Microbial Diversity and Keystone Taxa in the Stratified Forest Floors of Beech Forests

In forest ecosystems, the forest floor acts as a boundary between the mineral soil and the atmosphere, serving as a hub for microbial nutrient turnover and transport. The forest floor is stratified and comprises several distinct layers characterized by successional changes in properties like nutrient quality, oxygen content or rate of disturbance. How microbial community development follows changes in chemical forest floor properties is not studied so far. This study aims to characterize the microbiome and identify key-stone taxa of the forest floor at a fine vertical resolution across temperate, beech-dominated forests.

Forest floor samples were collected from three German beech-dominated forests differing in climate and soil phosphorus content, spanning eight distinct layers of the forest floor and topsoil profile (OL0, OL1, OLF, OHF, OH, A (0-5 cm), A (5-10 cm), A (10-20 cm)). Prokaryotic community composition was analysed using 16S rRNA gene amplicon sequencing. Layer-specific keystone taxa were identified by finding taxa shared across the sites and evaluating their impact on SpiecEasi based cooccurrence networks. Community assembly processes of each layer were assessed through b-NTI analyses. Additionally, total elemental concentrations were measured by ICP-OES.

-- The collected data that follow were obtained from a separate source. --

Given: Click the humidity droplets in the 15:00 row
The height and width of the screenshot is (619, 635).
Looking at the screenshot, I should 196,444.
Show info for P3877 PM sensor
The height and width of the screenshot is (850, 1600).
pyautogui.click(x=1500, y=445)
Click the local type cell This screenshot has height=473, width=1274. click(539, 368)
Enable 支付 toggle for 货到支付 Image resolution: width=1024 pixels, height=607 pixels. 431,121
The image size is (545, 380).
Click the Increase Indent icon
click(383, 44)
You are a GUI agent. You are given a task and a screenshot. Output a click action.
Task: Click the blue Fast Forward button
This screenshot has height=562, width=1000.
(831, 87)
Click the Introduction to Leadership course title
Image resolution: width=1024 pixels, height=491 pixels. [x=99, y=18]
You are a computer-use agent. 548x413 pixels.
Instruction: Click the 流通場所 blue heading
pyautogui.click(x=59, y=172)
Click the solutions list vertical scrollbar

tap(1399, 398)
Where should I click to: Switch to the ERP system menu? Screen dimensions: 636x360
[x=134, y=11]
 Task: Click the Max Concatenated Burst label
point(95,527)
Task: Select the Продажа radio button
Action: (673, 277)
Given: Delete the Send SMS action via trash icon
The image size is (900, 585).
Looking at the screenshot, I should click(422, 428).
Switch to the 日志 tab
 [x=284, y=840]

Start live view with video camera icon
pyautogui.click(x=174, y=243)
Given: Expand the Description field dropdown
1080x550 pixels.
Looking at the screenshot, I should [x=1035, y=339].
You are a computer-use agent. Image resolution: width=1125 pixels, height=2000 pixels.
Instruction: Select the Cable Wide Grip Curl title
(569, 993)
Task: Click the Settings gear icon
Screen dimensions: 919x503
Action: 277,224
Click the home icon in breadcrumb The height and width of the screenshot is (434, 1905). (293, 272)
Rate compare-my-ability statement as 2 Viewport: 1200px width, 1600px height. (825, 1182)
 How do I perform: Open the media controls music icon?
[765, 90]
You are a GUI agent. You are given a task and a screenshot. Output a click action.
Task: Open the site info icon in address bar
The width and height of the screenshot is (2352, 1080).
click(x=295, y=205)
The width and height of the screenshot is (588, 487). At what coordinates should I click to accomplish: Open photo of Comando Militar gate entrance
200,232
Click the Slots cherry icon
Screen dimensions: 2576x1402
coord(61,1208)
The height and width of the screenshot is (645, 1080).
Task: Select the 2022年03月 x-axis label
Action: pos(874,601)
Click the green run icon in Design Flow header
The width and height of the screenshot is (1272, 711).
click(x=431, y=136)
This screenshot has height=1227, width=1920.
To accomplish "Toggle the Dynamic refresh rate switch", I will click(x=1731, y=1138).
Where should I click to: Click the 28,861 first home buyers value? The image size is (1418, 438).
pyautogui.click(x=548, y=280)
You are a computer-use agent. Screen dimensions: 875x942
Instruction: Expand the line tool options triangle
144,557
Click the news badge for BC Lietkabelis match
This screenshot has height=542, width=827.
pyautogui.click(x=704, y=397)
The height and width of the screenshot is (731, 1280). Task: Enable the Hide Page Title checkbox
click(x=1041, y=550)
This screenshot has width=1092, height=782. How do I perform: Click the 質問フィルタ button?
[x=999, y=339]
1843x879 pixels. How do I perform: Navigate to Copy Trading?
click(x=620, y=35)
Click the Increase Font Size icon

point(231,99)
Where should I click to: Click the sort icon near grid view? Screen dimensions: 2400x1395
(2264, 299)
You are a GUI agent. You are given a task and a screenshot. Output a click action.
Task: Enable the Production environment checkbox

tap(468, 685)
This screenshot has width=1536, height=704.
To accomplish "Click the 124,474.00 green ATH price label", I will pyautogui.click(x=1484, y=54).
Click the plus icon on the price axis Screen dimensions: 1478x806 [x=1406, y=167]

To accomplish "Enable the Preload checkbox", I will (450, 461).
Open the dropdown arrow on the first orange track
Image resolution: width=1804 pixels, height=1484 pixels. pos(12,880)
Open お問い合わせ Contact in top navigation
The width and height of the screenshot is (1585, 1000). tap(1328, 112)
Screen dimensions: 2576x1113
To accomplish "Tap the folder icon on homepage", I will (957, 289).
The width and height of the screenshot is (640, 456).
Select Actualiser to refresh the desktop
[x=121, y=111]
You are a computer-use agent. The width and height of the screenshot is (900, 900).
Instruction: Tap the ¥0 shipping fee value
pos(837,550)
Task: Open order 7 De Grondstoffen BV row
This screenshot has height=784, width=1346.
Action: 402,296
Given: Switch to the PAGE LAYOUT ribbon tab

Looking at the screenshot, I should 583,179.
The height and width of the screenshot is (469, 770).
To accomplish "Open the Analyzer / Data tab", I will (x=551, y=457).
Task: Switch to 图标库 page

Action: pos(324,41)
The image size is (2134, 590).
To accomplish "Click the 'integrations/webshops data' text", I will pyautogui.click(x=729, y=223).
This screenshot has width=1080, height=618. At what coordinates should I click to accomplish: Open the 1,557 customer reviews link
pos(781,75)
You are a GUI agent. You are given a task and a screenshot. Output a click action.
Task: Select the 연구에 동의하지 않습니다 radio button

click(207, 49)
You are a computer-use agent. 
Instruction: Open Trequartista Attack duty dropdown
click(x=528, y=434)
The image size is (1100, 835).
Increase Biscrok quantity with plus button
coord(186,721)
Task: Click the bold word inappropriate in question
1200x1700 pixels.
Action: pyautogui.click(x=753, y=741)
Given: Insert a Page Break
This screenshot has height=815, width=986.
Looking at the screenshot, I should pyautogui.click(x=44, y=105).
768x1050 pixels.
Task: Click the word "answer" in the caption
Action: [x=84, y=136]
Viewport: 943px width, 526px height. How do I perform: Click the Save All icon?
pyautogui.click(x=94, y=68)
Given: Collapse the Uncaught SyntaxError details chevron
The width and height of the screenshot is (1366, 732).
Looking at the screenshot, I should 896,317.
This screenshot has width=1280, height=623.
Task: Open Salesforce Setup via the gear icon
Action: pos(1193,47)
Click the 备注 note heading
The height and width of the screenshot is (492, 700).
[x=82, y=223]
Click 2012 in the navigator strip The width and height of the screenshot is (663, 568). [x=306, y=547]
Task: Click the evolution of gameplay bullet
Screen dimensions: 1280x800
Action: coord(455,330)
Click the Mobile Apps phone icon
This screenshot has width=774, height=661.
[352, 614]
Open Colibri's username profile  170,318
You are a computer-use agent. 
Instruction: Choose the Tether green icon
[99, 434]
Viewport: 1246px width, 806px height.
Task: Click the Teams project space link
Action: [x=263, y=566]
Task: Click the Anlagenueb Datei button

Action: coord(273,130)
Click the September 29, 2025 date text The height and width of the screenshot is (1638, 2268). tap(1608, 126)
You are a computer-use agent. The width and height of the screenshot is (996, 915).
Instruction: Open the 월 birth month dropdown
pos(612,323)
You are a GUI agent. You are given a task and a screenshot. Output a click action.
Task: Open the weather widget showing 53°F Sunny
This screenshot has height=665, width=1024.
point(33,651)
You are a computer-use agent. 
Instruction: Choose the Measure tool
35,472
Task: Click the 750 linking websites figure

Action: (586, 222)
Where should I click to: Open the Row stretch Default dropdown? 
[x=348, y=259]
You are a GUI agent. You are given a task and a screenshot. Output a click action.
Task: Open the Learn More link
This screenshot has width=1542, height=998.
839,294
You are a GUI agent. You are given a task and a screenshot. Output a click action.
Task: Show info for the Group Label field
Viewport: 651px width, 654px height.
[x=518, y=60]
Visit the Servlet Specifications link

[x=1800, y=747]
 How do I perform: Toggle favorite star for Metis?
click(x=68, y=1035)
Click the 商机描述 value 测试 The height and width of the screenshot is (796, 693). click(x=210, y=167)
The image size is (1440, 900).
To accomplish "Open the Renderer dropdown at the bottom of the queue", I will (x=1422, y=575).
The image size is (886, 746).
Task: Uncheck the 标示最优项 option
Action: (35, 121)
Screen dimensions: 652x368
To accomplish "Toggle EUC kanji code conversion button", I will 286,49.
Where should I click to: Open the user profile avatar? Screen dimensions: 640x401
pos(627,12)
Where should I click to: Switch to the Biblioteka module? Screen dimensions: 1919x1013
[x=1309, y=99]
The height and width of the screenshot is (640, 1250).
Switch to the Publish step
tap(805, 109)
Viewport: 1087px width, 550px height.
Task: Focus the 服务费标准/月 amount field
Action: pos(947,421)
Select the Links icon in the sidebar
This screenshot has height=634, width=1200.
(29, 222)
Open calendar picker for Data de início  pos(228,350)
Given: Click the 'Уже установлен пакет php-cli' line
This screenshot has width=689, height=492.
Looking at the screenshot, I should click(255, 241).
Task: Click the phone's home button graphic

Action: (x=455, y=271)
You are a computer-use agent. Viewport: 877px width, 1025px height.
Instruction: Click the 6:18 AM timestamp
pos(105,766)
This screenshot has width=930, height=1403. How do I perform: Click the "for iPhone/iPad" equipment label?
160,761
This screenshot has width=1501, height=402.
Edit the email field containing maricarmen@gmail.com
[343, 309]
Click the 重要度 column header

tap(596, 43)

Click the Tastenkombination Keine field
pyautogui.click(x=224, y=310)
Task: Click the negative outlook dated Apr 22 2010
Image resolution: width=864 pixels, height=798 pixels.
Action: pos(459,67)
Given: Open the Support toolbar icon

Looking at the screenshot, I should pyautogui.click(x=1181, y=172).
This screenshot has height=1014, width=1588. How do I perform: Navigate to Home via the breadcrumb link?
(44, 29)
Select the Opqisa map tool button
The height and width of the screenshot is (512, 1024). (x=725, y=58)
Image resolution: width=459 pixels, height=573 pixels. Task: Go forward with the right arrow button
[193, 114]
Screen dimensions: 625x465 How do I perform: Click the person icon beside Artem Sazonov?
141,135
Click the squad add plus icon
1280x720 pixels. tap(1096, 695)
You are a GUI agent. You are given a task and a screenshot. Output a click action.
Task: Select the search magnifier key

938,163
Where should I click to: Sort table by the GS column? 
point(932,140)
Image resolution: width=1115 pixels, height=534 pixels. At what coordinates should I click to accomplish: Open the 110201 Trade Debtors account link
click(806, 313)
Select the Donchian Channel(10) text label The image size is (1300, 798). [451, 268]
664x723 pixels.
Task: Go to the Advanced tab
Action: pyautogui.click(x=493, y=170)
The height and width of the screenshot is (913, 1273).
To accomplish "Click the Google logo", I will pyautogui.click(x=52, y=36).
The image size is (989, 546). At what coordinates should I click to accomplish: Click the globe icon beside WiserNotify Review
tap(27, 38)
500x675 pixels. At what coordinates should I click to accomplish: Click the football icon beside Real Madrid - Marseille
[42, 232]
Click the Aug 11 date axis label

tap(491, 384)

A clear stratification of the forest floor microbiome was observed. Proteobacteria and Bacteroidota dominated the litter layers but declined with depth, whereas Acidobacteria and Chloroflexi became more abundant with depth in the forest soil profile. Redundancy analysis revealed that layer-specific physicochemical parameters, such as total carbon, nitrogen, and pH, had a strong influence on microbiome composition, with sulfur, calcium, potassium, iron, and aluminum also significantly impacting microbial community composition. Generally, the impact increased with depth. We found a set of key-stone taxa specific for each forest floor layer and present at every site, each with a combined contribution between 10 and 20% of the total layer microbial abundance. Differences between the microbiomes of the three forest sites based on bray-curtis distances were most evident in the fresh litter layer and the mineral horizons, while the microbiome in the fragmented and humic layers was more uniform. This is further confirmed by community assembly analysis, which showed that homogenizing selection became more pronounced with progressing litter decomposition.

The vertical stratification of the forest floor is mirrored closely by microbial community composition and assembly. Each layer comprises different niches, which are formed by changes in substrate quality, and support distinct key-stone taxa. Compositional differences between forest sites are likely based on climatic conditions and bedrock type, whose influence is biggest at boundary layers like fresh litter and mineral soil, respectively. Similar successional trends of the microbiomes and high abundance of shared taxa were found between the sites, suggesting that litter type could be the primary driver of the forest floor microbiome composition. These findings enhance our understanding of how vertical stratification and substrate quality influence the forest floor microbiome.